The exam, a state graduation requirement since 2006, is keeping diplomas each year out of the hands of as many as 22,500 students who would otherwise fulfill all their graduation requirements in California, the study estimated. The study was released last week by the Institute for Research on Education Policy & Practice at Stanford University.
Sean Reardon, associate professor of education at Stanford and the study's lead researcher, said the test has not boosted achievement, especially among low-achieving and minority students.
"I'm all for having high standards," he said. "But what I'm not for is high standards that [differ] by race or gender."
The study looked at school districts in Fresno, Long Beach, San Diego and San Francisco but did not report the findings by district. The patterns were similar in all four, Reardon said.

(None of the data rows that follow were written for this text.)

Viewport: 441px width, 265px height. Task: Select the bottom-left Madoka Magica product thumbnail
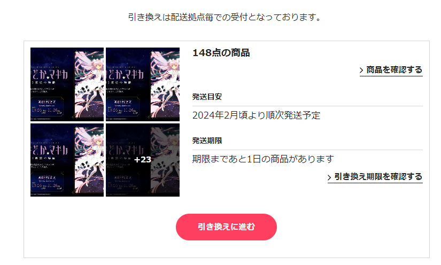point(67,160)
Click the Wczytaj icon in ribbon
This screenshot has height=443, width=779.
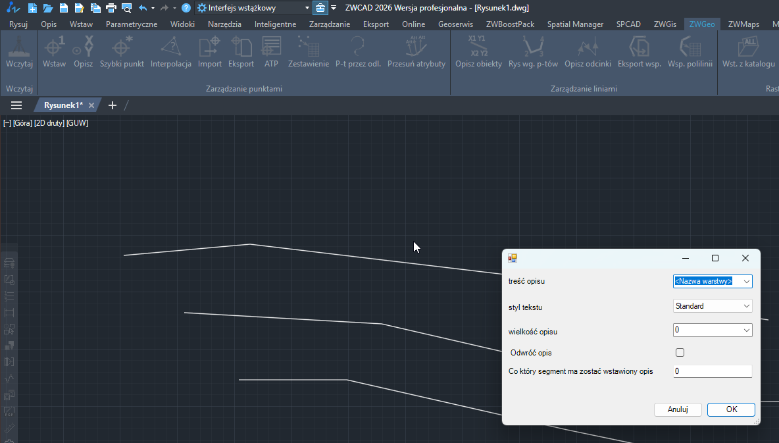[x=19, y=51]
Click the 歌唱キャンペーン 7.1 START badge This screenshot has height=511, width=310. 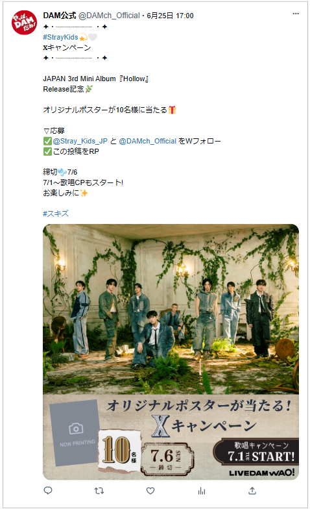[x=257, y=452]
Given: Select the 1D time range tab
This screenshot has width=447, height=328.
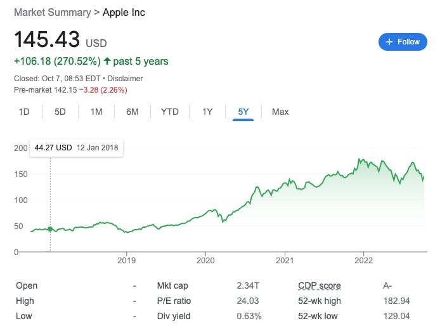Looking at the screenshot, I should click(x=24, y=112).
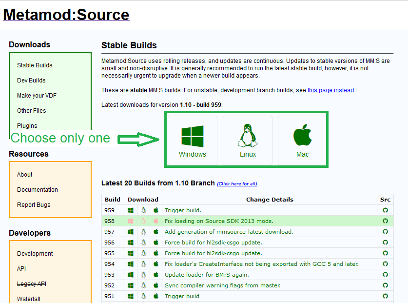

"It's not a Fresno problem. It's a statewide problem," he said.
Girls and minorities failed the exam more often than white boys who are their academic equals, based on other standardized test scores, the study concluded. Girls struggled more on math.
Part of the failure, according to the study, is consistent with "stereotype threat," a theory that negative stereotypes become self-fulfilling. Reardon said girls assume they can't do well in math and minorities assume they aren't as smart as whites. The added stress and worry about confirming negative stereotypes may hurt their performance on the exit exam, he said. . . .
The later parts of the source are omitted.